- Native to: NE Peru
- Region: western Amazon
- Extinct: (date missing)
- Language family: Peba–Yaguan Peba;

Language codes
- ISO 639-3: None (mis)
- Glottolog: peba1243

= Peba language =

Extinct Peba–Yaguan language of Peru

Peba (Peva) is an extinct language from the Peba–Yaguan language family once spoken in Peru. The language is poorly attested and is known from just two wordlists, one collected by Francis de Castelnau and the other by J. Erben.

==Dialects==
Peba dialects are Cauwachi, Caumari, and Pacaya according to the American anthropologist and linguist John Alden Mason (1950).

== History ==

=== Documentation ===
Peba is attested in only two wordlists. One was colected by Francis de Castelnau and published in 1851, and the other was collected by J. Erben and published in 1948. Castelnau also docuemented the closely related Yagua language; his wordlist has around 100 words for body parts, geographic and cultural lexemes, names of flora and fauna, and numerals. Erben recorded only 21 words in Peba, which encompass numerals, names for animals, and cultural vocabulary. Čestmír Loukotka took words from both wordlists and republished small excerpts from them in 1963.
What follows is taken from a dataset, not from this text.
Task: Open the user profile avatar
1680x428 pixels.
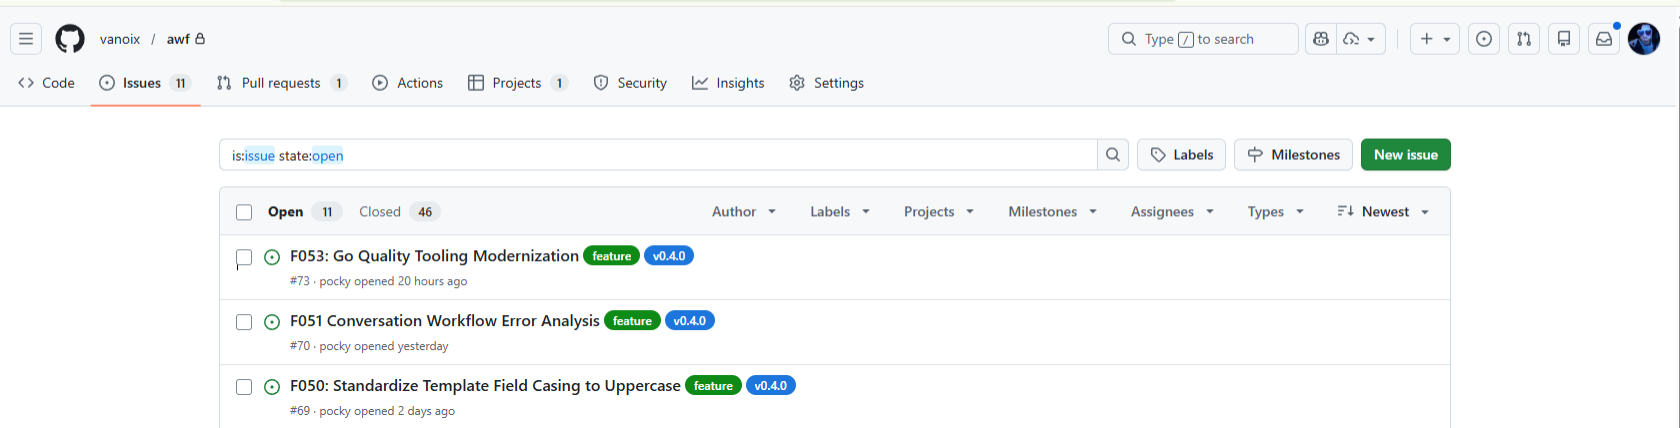Action: (1644, 39)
== Phonology and orthography ==
Castelnau used the letters p, k, t, m, n, s, ch, r, l, w, j to transcribe his Peba wordlist. Presumably the letter ch represents the postalveolar fricative /[ʃ]/ due to Castelnau's French background. The letter r is problematic; it is not interpreted as a uvular fricative as it is in French, presumably reflecting a tap or trill consonant like in Spanish. The letter l is considered to have the same value as it does in the IPA, though it is an allophone of //n//. Peba has five vowels a,e,i,o,u, with the same value as in the IPA. The vowel o is very rare in Peba.